I'm not adopted.  You all believe me, right?  How do you think I came by this information, that you're confident in my statement?  The obvious and correct answer is that my parents told me so1.  Why do I believe them?  Well, they would be in a position to know the answer, and they have been generally honest and sincere in their statements to me.  A false belief on the subject could be hazardous to me, if I report inaccurate family history to physicians, and I believe that my parents have my safety in mind.  I know of the existence of adopted people; the possibility isn't completely absent from my mind - but I believe quite confidently that I am not among those people, because my parents say otherwise.

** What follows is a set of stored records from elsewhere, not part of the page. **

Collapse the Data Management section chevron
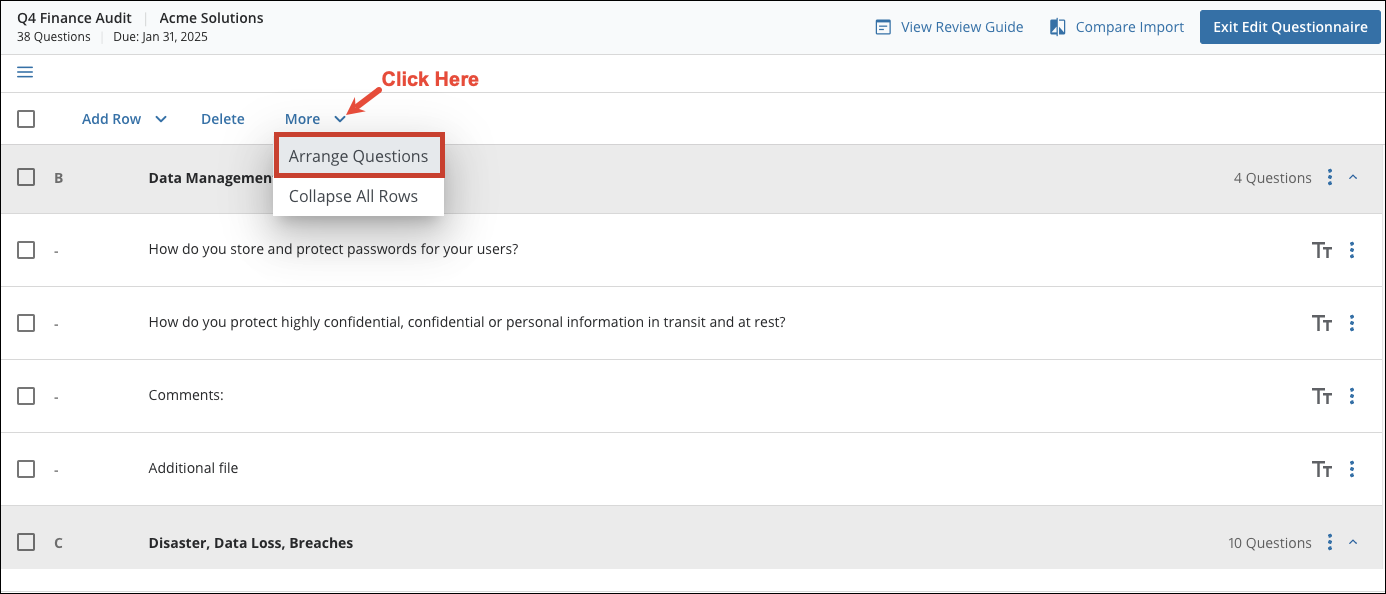The width and height of the screenshot is (1386, 594). (1354, 177)

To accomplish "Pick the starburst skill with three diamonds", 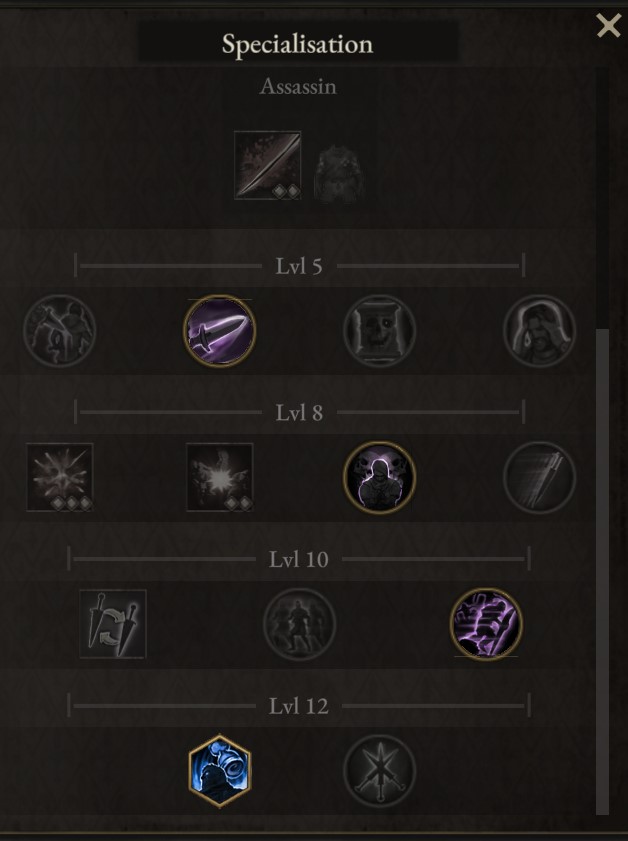I will pyautogui.click(x=60, y=477).
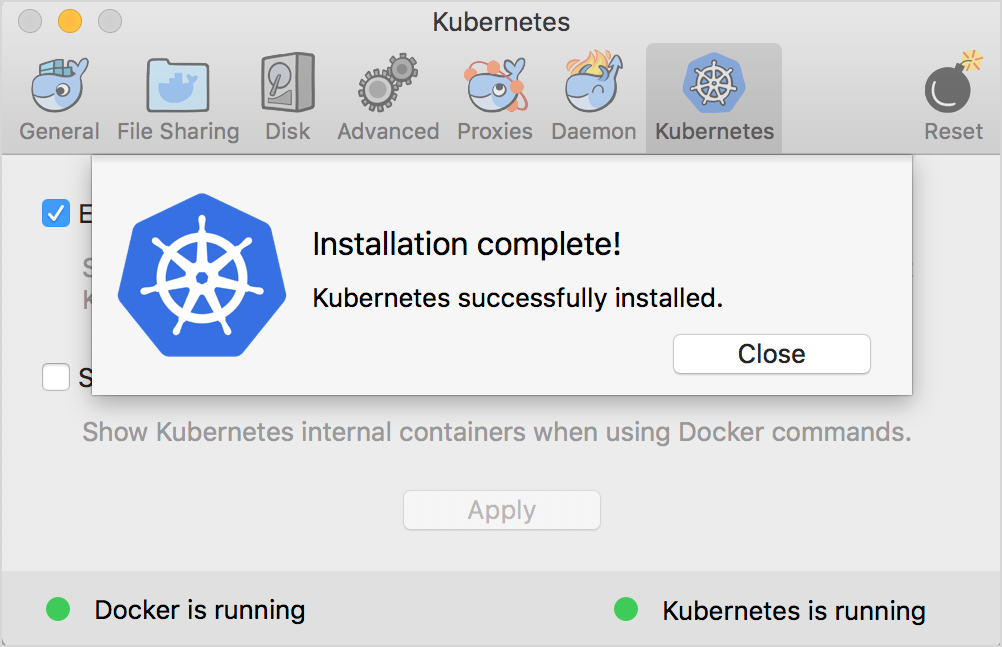Click the green Kubernetes status indicator
This screenshot has height=647, width=1002.
(x=627, y=609)
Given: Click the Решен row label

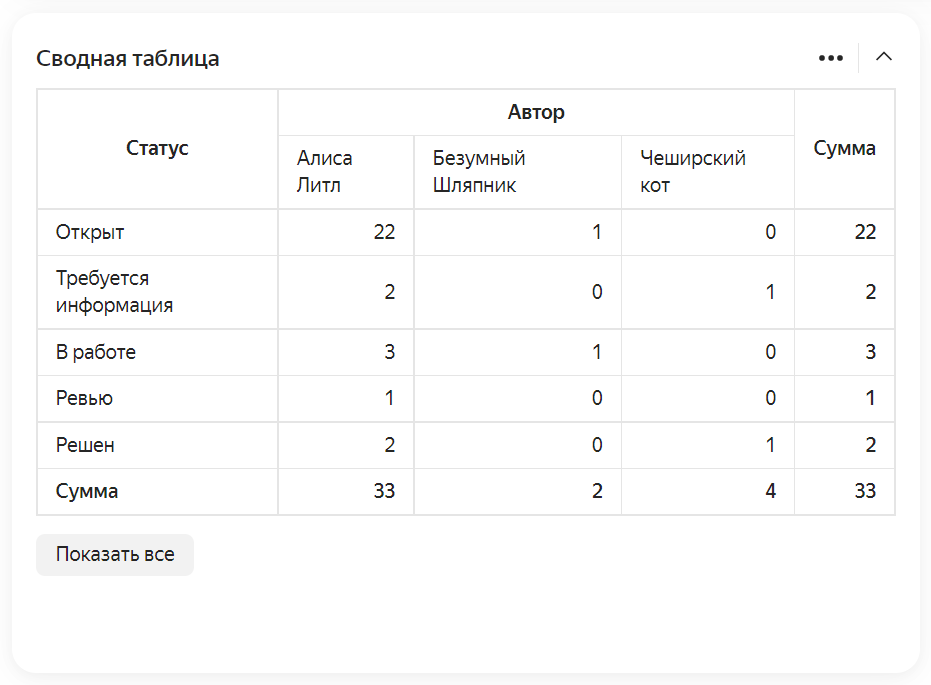Looking at the screenshot, I should 86,445.
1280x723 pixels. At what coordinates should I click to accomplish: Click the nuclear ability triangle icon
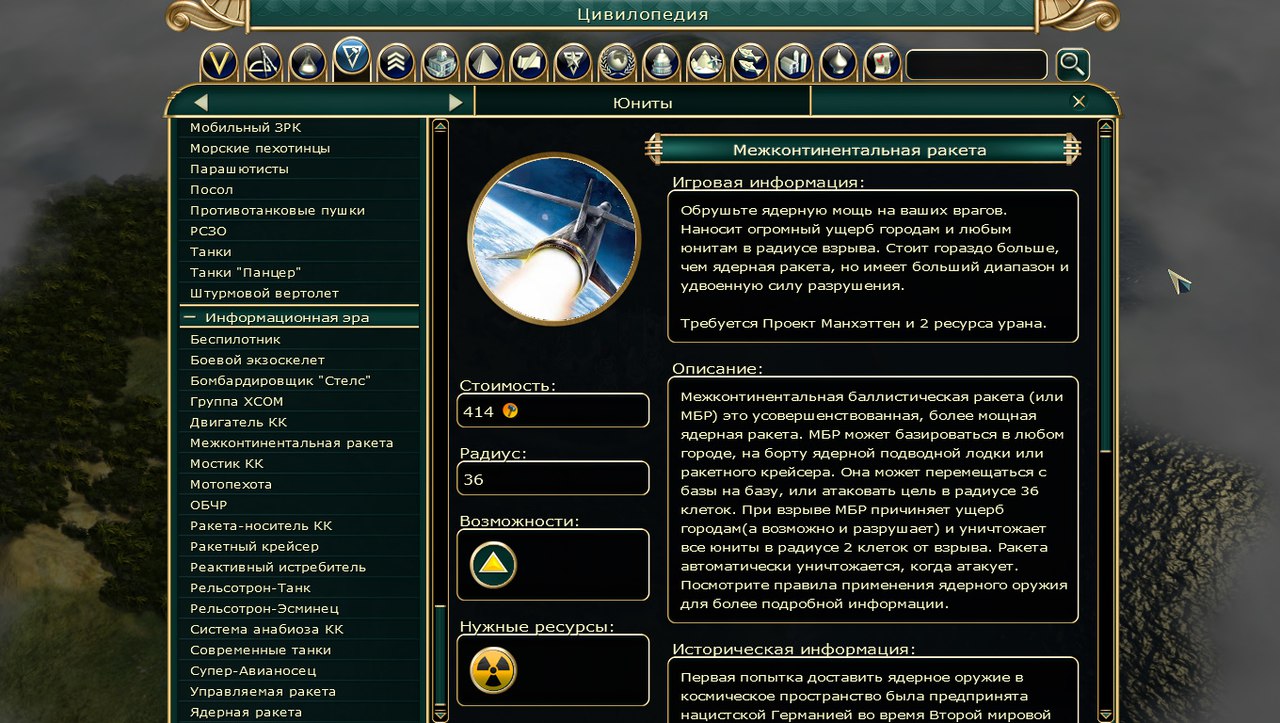pyautogui.click(x=493, y=565)
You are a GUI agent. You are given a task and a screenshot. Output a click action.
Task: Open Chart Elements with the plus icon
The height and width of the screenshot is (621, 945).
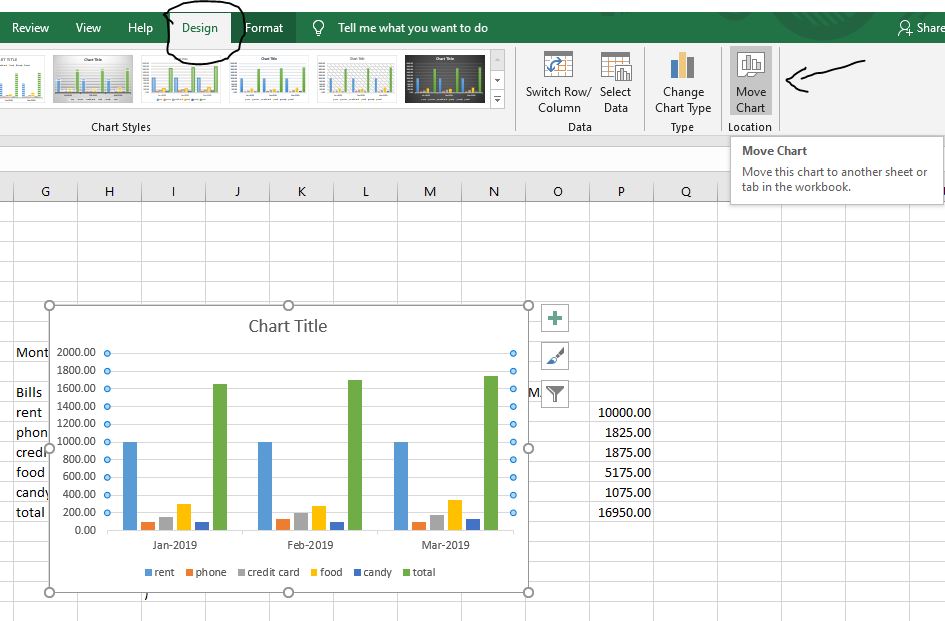click(x=555, y=317)
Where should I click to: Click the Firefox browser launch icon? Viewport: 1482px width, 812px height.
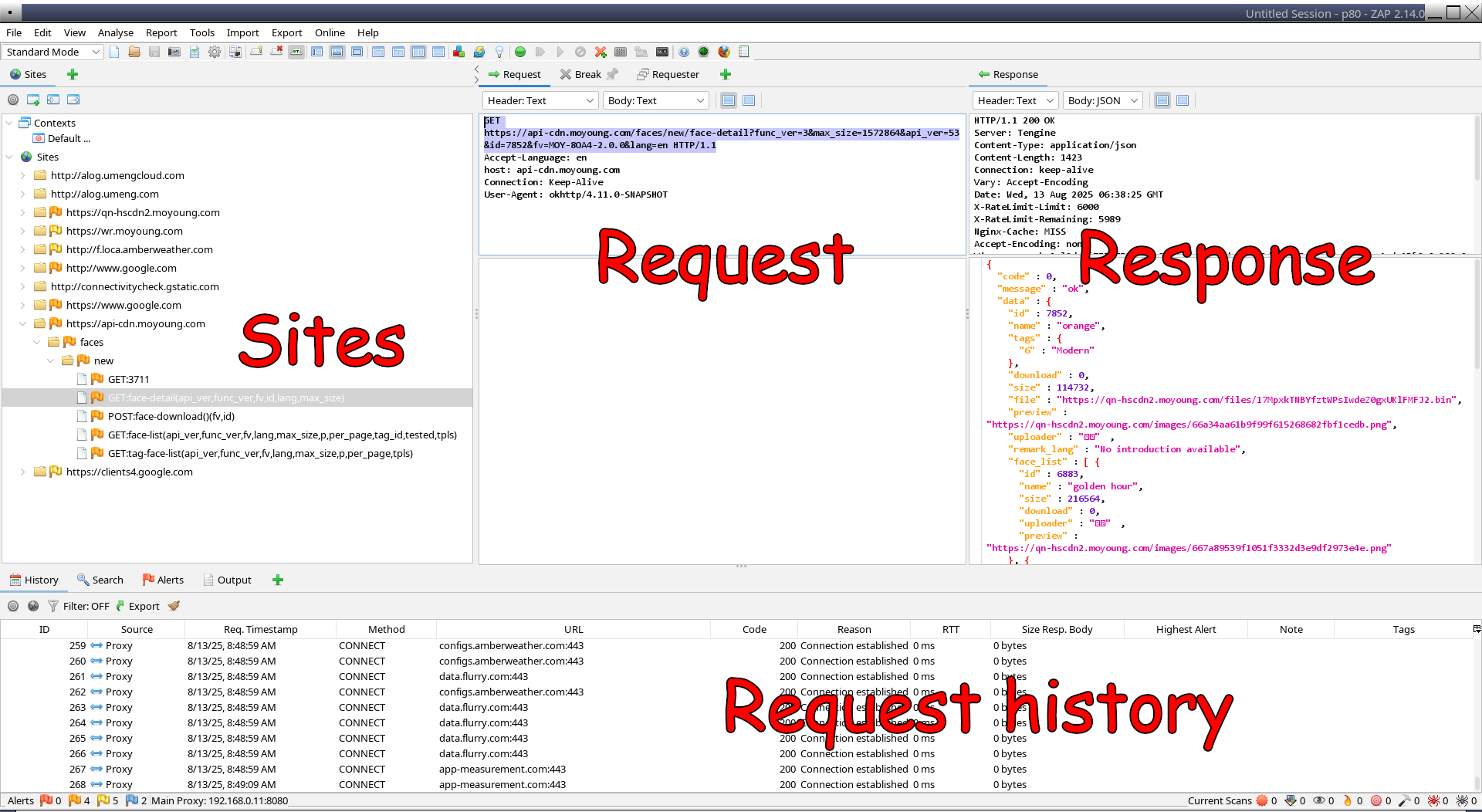click(724, 52)
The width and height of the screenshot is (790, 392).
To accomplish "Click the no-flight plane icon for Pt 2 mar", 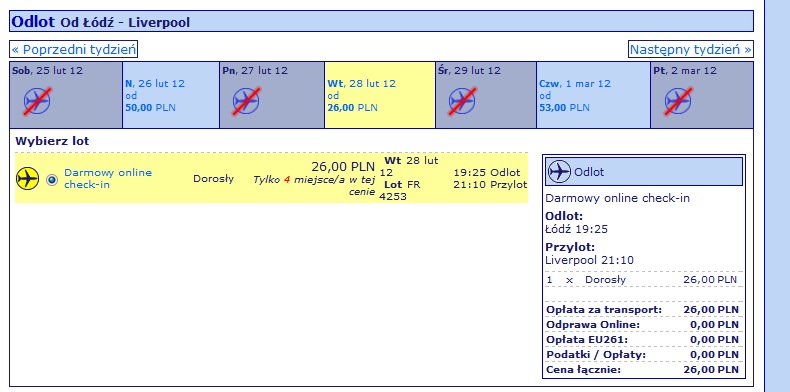I will (678, 101).
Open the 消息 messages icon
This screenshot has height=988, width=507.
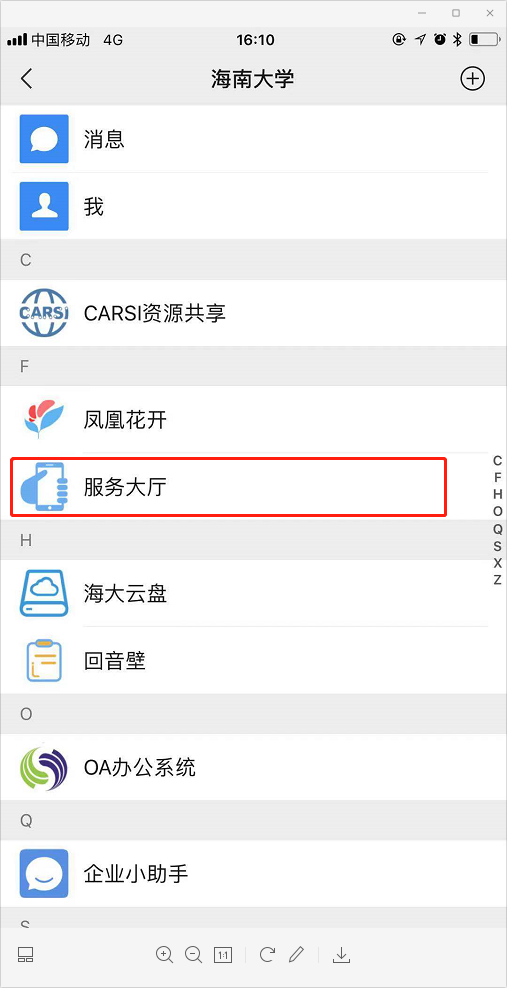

Now let's consider another example.  I have a friend who plans to name her first daughter Wednesday.  Wednesday will also not be adopted, but that isn't the part of the example that is important: Wednesday will grow up in Provo, Utah, in a Mormon family in a Mormon community with Mormon friends, classmates, and neighbors, attending an LDS church every week and reading scripture and participating in church activities.  It is overwhelmingly likely that she will believe the doctrines of the LDS church, because not only her parents, but virtually everyone she knows will reinforce these beliefs in her.  Given the particular nuances of Mormonism as opposed to other forms of Christianity, Wednesday will also be regularly informed that several of these people are in a position to have special knowledge on the subject via direct prayer-derived evidence2 - in much the same way that her parents will have special knowledge of her non-adopted status via direct experience when she wasn't in a state suitable to notice or remember the events.  Also, a false belief on the subject could have all kinds of bad consequences - if the Muslims are right, for instance, no doubt Hell awaits Wednesday and her family - so if she also correctly assumes that her parents have her best interests at heart, she'll assume they would do their best to give her accurate information.

Atheism tends to be treated as an open-and-shut case here and in other intellectually sophisticated venues, but is that fair?  What about Wednesday?  What would have to happen to her to get her to give up those beliefs?  Well, for starters, she'd have to dramatically change her opinion of her family.  Her parents care enough about honesty that they are already planning not to deceive her about Santa Claus - should she believe that they're liars?  They're both college-educated, clever people, who read a lot and think carefully about (some) things - should she believe that they're fools?  They've traveled around the world and have friends like me who are, vocally, non-Mormons and even non-Christians - should she believe that her parents have not been exposed to other ideas?

Would giving up her religion help Wednesday win?  I don't think her family would outright reject her for it, but it would definitely strain those valued relationships, and some of the aforementioned friends, classmates, and neighbors would certainly react badly.  It doesn't seem that it would make her any richer, happier, more successful - especially if she carries on living in Utah3.  (I reject out of hand the idea that she should deconvert in the closet and systematically lie to everyone she knows.)  It would make her right.  And that would be all it would do - if she were lucky.

Is it really essential that, as a community, we exclude or dismiss or reflexively criticize theists who are good at partitioning, who like and are good at rational reasoning in every other sphere - and who just have higher priorities than being right?  I have priorities that I'd probably put ahead of being right, too; I'm just not in a position where I really have to choose between "keeping my friends and being right", "feeling at home and being right", "eating this week and being right".  That's my luck, not my cleverness, at work.

When Wednesday has been born and has learned to read, it would be nice if there were a place for her here.

 

1I have other evidence - I have inherited some physical characteristics from my parents and have seen my birth certificate - but the point is that this is something I would take their word for even if I didn't take after them very strongly and had never seen the documentation.

2Mormons believe in direct revelation, and they also believe that priesthood authorities are entitled to receive revelations for those over whom they have said authority (e.g. fathers for their children, husbands for their wives, etc.).

3I have lived in Salt Lake City, and during this time was, as always, openly an atheist.  Everyone was tolerant of me, but I do not think it improved my situation in any way.